Review by Frank Plowright
The way Don Rosa’s work schedule rolled out between 1997 and 1999 means that this chronological printing of his output breaks into two distinct halves, or a third and two thirds if you want to be picky. The first three stories are comedies, and the remaining four are adventures, including a further supplementary look at Scrooge McDuck’s past. It’s another case where the strict chronological presentation of the series works against effective sequencing, which would have broken the four adventure stories with the funnier work. Not that the adventure stories lack for funny moments, and if the sequencing is what a reviewer seizes on as criticism, pretty well everything else must be fine.
It is, with everything so good there is no standout story. It’ll come down to personal preference whether you prefer the rollicking comedy of Huey, Dewey and Louie joining the Junior Woodchucks or Scrooge’s bull racing escapades in Java during his time on the Cutty Sark.

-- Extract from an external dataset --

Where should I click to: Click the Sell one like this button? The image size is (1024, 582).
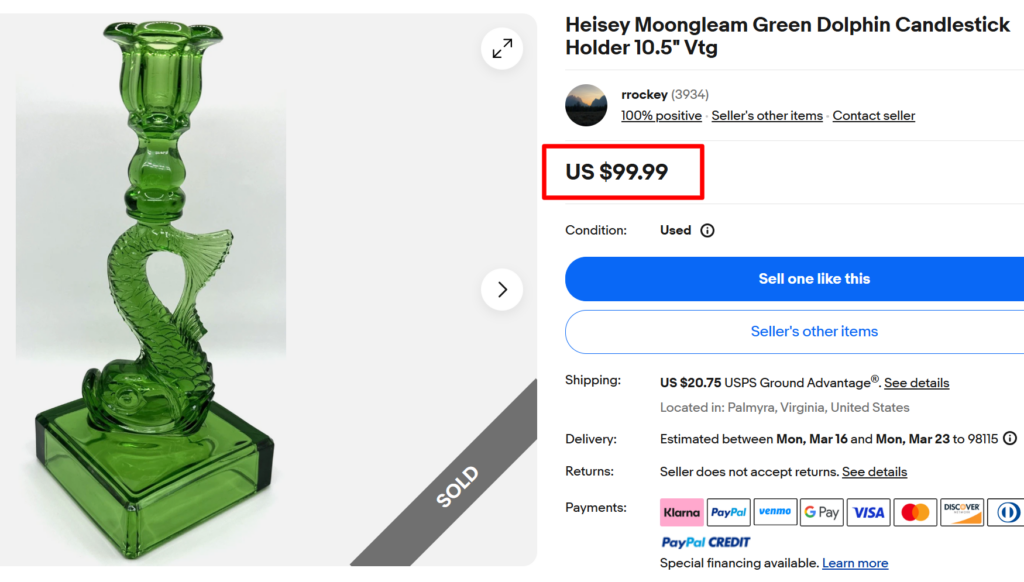pos(814,278)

The most heartwarming story is ‘The Quest for the Kalevala’, with the Kalevala being Finland’s most famous book, an epic collection of myths passed down via verbal tradition and collated in the 19th century. Rosa creates a new story around the primary characters, involves a couple of familiar faces in updated roles, and has a good role for Donald Duck, his unthinking heroism a facet of his character generally ignored. It even includes the rarely seen epilogue page created for a Finnish hardcover edition.

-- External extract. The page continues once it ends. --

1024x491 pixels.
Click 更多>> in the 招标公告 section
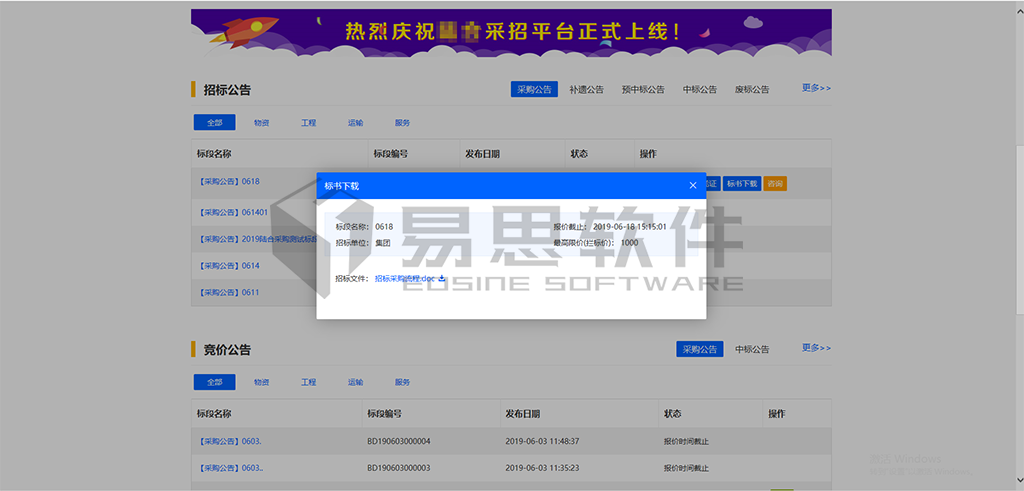click(x=816, y=88)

As a reader of superhero comics alongside his love of Carl Barks’ duck stories, Rosa was very aware of continuity, which was never a facet of Disney material. The characters’ circumstances remained unchanged. If Donald Duck earned a fortune at the end of one story, he’d be back to having to take any job offered in the next, Scrooge was always rich and Gladstone was always lucky. Rosa contemplating some of this, and following up on other stories, time and again produced great material, and as his introduction notes, almost every story here is a sequel of one kind or another. The title story sees the ducks return to the valley of prehistoric creatures from a Barks story, and Rosa follows up some of his own, notably finding another use for the universal solvent seen in volume six, and searching for the legendary Lost Dutchman’s Mine. The key element, however, is originality. The story springboard may come from the past, but Rosa builds new material around it that’s fascinating, entertaining and frequently hilarious. We also learn how Huey Duey and Louie transformed from the energetically mischievous tearaways of their cartoon introduction and just why Gladstone is so lucky.

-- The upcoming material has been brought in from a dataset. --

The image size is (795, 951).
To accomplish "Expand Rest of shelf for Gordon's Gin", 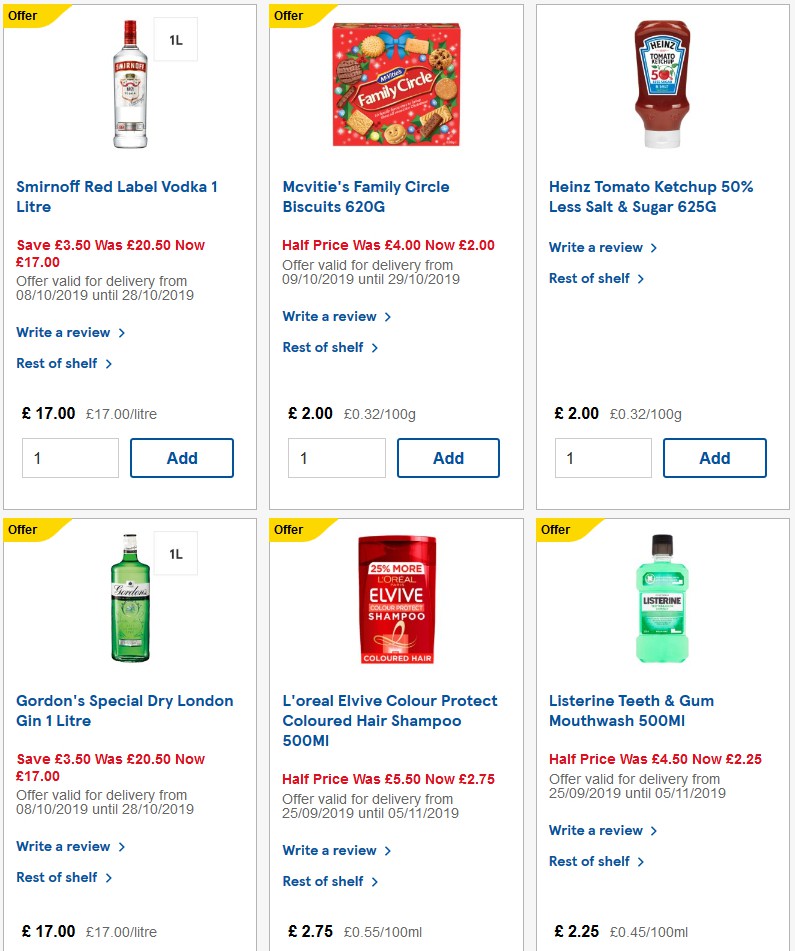I will coord(58,877).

In his accompanying notes Rosa isn’t as harsh about his art as in earlier volumes. Good. It’s first rate, and character rich. He packs a significant amount of gags into his backgrounds (see sample art). In one story Scrooge mentions misplacing his walking stick, so check the backgrounds of panels leading up to the comment to discover where it is. Rosa usually pulls this type of gag without drawing attention to it making the backgrounds worth studying. Other games he plays are including a dedication to Barks on every splash page, and littering pages with visual references to previous stories. They never intrude, and his notes explain all.
This is yet another solid gold collection that ought to delight adult and child alike, and up next is The Three Caballeros Ride Again.